The 2005 Washington Huskies football team represented the University of Washington in the 2005 NCAA Division I FBS football season. Led by first-year head coach Tyrone Willingham, the team compiled a 2–9 record and tied for last in the Pacific-10 Conference. Home games were played on campus at Husky Stadium in Seattle.
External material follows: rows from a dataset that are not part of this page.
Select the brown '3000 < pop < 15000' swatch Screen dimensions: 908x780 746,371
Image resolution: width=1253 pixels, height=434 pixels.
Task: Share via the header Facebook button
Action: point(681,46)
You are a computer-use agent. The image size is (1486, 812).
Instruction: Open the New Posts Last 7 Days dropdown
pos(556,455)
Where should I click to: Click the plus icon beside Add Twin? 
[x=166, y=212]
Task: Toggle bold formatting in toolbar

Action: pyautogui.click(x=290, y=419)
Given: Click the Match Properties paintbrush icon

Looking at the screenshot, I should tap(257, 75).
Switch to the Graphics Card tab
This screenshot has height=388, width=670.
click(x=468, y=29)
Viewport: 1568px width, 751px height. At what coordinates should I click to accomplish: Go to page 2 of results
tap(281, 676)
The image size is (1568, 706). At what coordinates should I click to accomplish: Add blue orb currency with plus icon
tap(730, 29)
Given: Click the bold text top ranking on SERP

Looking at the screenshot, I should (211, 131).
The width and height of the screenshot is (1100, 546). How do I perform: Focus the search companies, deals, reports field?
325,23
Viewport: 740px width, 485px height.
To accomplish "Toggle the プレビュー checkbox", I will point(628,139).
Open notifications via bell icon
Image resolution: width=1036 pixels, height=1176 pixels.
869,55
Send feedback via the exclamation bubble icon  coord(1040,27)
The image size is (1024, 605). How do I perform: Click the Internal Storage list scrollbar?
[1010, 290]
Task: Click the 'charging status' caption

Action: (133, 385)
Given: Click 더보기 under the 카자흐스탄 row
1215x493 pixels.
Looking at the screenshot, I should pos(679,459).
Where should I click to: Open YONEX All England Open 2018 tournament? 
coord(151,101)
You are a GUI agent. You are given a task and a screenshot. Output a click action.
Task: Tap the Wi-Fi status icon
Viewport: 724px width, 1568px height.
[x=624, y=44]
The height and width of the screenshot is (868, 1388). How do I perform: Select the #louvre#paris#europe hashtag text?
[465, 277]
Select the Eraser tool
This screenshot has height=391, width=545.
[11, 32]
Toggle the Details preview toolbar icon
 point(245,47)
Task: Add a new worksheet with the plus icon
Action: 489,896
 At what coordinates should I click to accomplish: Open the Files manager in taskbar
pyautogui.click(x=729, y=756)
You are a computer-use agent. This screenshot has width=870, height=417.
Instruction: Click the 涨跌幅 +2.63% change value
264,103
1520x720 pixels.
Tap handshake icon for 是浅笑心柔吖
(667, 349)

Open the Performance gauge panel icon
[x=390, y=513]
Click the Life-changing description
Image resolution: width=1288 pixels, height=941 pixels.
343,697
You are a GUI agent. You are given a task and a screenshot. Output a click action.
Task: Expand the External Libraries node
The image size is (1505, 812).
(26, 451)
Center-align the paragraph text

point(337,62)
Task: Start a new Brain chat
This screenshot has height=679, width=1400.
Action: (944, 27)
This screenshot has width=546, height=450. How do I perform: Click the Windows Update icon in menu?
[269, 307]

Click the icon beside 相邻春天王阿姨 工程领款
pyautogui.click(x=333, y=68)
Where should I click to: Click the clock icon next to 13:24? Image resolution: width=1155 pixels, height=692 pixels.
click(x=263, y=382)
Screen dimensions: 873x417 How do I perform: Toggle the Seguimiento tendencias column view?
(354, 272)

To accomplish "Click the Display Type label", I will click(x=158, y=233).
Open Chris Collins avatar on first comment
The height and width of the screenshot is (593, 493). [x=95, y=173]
The conference opponent not played this season was Stanford.

Willingham was previously the head coach for three seasons at Notre Dame, preceded by seven years at Stanford.

==Schedule==

| Date | Time | Opponent | Site | TV | Result | Attendance |
| September 3 | 12:30 p.m. | Air Force* | Qwest Field; Seattle, WA; | ABC | L 17–20 | 26,482 |
| September 10 | 12:30 p.m. | No. 16 California | Husky Stadium; Seattle, WA; | ABC | L 17–56 | 57,775 |
| September 17 | 12:30 p.m. | Idaho* | Husky Stadium; Seattle, WA; |  | W 34–6 | 61,183 |
| September 24 | 12:30 p.m. | No. 16 Notre Dame* | Husky Stadium; Seattle, WA; | ABC | L 17–36 | 71,473 |
| October 1 | 7:15 p.m. | at No. 20 UCLA | Rose Bowl; Pasadena, CA; | FSN | L 17–21 | 64,269 |
| October 15 | 12:30 p.m. | at No. 20 Oregon | Autzen Stadium; Eugene, OR (rivalry); |  | L 21–45 | 58,269 |
| October 22 | 12:30 p.m. | No. 1 USC | Husky Stadium; Seattle, WA; | ABC | L 24–51 | 64,096 |
| October 29 | 3:30 p.m. | at Arizona State | Sun Devil Stadium; Tempe, AZ; | FSN | L 20–44 | 57,678 |
| November 5 | 3:30 p.m. | Oregon State | Husky Stadium; Seattle, WA; | FSN | L 10–18 | 60,717 |
| November 12 | 3:00 p.m. | at Arizona | Arizona Stadium; Tucson, AZ; |  | W 38–14 | 52,505 |
| November 19 | 12:15 p.m. | Washington State | Husky Stadium; Seattle, WA (Apple Cup); | FSN | L 22–26 | 70,713 |
*Non-conference game; Homecoming; Rankings from AP Poll released prior to the game; All times are in Pacific time;

==NFL draft==
One Husky was selected in the 2006 NFL draft, which lasted seven rounds (255 selections).